What is a Perceptual Loss Function?

Perceptual loss functions are used when comparing two different images that look similar, like the same photo but shifted by one pixel. The function is used to compare high level differences, like content and style discrepancies, between images. A perceptual loss function is very similar to the per-pixel loss function, as both are used for training feed-forward neural networks for image transformation tasks. The perceptual loss function is a more commonly used component as it often provides more accurate results regarding style transfer.

How does a Perceptual Loss Function work?

In short, the perceptual loss function works by summing all the squared errors between all the pixels and taking the mean. This is in contrast to a per-pixel loss function which sums all the absolute errors between pixels. Johnson et al. (2016)
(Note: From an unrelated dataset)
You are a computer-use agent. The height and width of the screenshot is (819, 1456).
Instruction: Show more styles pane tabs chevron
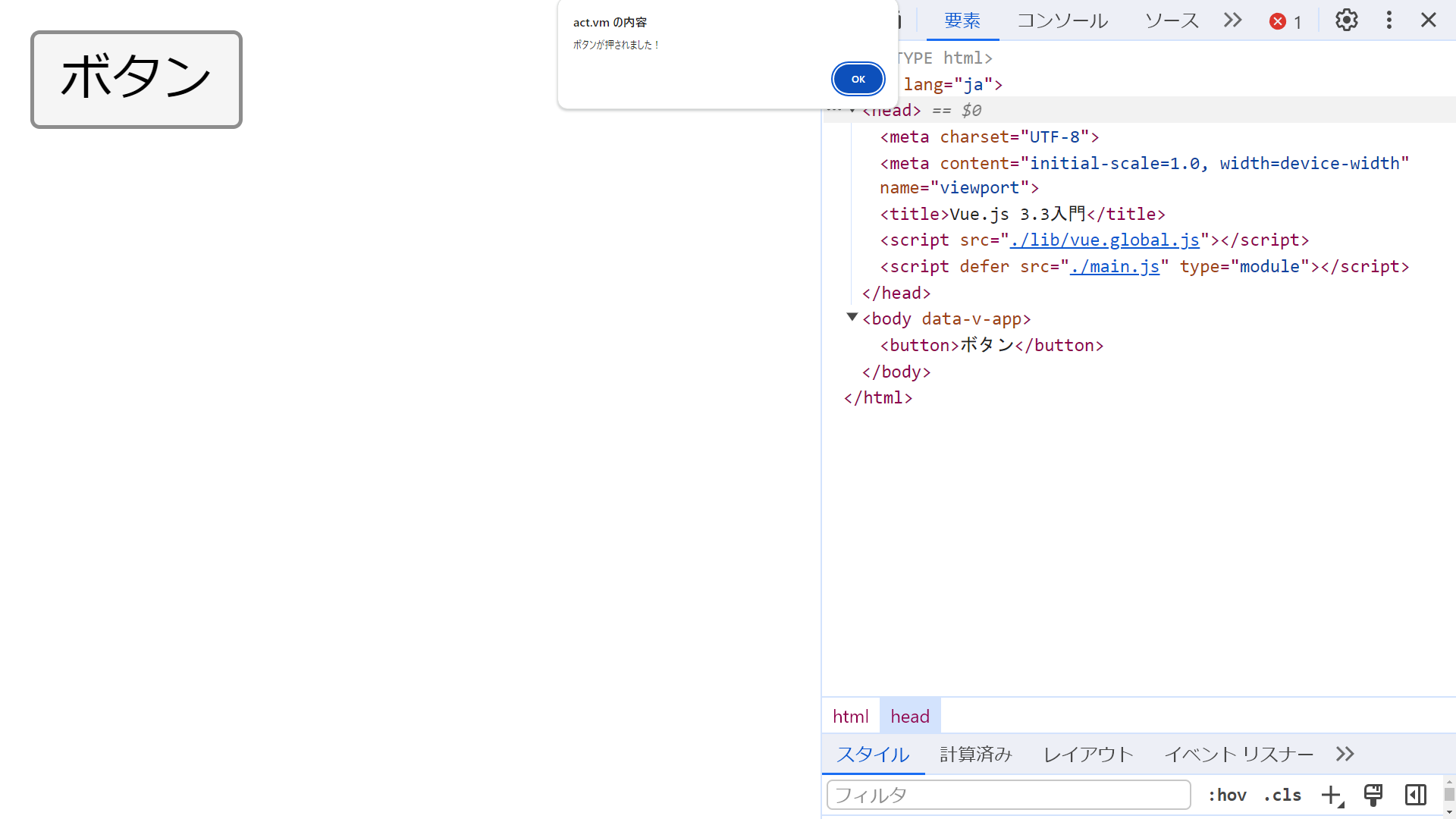point(1345,754)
argues that perceptual loss functions are not only more accurate in generating high quality images, but also do so as much as three times faster, when optimized. The neural network model is trained on images where the perceptual loss function is optimized based upon high level features extracted from already trained networks. 


The image above represents the neural network that is trained to transform input images into output images. A pre-trained loss network used for image classification helps inform the loss functions. The pre-trained network helps to define the perceptual loss functions needed to measure the perceptual differences of the content and style between the images. 



A commonly seen example of image transformations using neural networks is the popular app Prisma. The app takes an input image and converts/transforms it in such a way that the meaning remains the same, despite differences in style. The method of training the neural network to create "target styles" to be applied upon "target content" involves perceptual loss functions.